Start Article
Windows operation and groupBy operation

Windows operation

import spark.implicits._

val words = ... // streaming DataFrame of schema { timestamp: Timestamp, word: String }

// Group the data by window and word and compute the count of each group
val windowedCounts = words.groupBy(
  window($"timestamp", "10 minutes", "5 minutes"),
  $"word"
).count()

 

Windows operation is a unique operation of continuous flow. Setting the size of time window and performing groupBy operation according to the size of window.

Look at the groupBy operation on the dataset.

groupBy operation

Definition:

 def groupBy(cols: Column*): RelationalGroupedDataset = {

    RelationalGroupedDataset(toDF(), cols.map(_.expr), RelationalGroupedDataset.GroupByType)

  }

Generate a new RelationalGroupedDataset object. The most important method for this object is:

 private[this] def toDF(aggExprs: Seq[Expression]): DataFrame = {

    val aggregates = if (df.sparkSession.sessionState.conf.dataFrameRetainGroupColumns) {

      groupingExprs ++ aggExprs

    } else {

      aggExprs

    }

    val aliasedAgg = aggregates.map(alias)
End Article
» **What you need to do**
1) In the Spark streaming article above, list every argument passed to the window function in the code example.
2) Pick up the Spark streaming article above after its final line and continue it.
Start Material supplied
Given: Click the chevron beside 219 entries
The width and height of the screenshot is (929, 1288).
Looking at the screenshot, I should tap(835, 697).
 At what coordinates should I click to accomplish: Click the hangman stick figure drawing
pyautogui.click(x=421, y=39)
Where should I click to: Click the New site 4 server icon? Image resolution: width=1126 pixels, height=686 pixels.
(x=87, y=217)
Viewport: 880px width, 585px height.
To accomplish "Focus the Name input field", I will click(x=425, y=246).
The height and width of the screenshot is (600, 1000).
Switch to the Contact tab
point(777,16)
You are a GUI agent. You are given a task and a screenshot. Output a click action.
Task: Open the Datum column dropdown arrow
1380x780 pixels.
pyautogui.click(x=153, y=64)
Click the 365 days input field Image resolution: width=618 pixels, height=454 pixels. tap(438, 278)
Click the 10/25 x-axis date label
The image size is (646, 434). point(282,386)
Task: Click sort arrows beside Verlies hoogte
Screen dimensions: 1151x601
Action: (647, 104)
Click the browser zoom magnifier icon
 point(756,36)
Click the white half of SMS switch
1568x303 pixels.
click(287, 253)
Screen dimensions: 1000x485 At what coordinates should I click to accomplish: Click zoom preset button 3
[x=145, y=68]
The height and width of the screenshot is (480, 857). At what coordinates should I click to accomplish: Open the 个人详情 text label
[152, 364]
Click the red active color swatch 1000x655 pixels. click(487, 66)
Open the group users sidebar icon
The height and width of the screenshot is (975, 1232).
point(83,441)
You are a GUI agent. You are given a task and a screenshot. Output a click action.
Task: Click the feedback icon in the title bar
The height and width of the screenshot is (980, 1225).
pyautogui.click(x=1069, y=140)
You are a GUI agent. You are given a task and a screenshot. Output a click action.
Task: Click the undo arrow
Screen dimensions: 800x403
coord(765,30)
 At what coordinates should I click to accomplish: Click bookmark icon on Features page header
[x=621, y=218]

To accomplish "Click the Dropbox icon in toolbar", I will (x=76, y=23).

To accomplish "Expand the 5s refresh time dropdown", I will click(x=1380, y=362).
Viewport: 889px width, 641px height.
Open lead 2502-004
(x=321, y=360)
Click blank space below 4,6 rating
End Material supplied
» **Results of the tasks**
1) $"timestamp", "10 minutes", "5 minutes"

2)
    groupType match {

      case RelationalGroupedDataset.GroupByType =>

        Dataset.ofRows(df.sparkSession, Aggregate(groupingExprs, aliasedAgg, df.logicalPlan))

      case RelationalGroupedDataset.RollupType =>

        Dataset.ofRows(

          df.sparkSession, Aggregate(Seq(Rollup(groupingExprs)), aliasedAgg, df.logicalPlan))

      case RelationalGroupedDataset.CubeType =>

        Dataset.ofRows(

          df.sparkSession, Aggregate(Seq(Cube(groupingExprs)), aliasedAgg, df.logicalPlan))

      case RelationalGroupedDataset.PivotType(pivotCol, values) =>

        val aliasedGrps = groupingExprs.map(alias)

        Dataset.ofRows(

          df.sparkSession, Pivot(Some(aliasedGrps), pivotCol, values, aggExprs, df.logicalPlan))

    }

  }

Let's look at one:

Dataset.ofRows(df.sparkSession, Aggregate(groupingExprs, aliasedAgg, df.logicalPlan))

See how it works?

Aggregate here is a kind of Logic Plan, we just need to look at the implementation mechanism of Aggregate.

The implementation mechanism of Aggregate involves the related classes in the catalyst package.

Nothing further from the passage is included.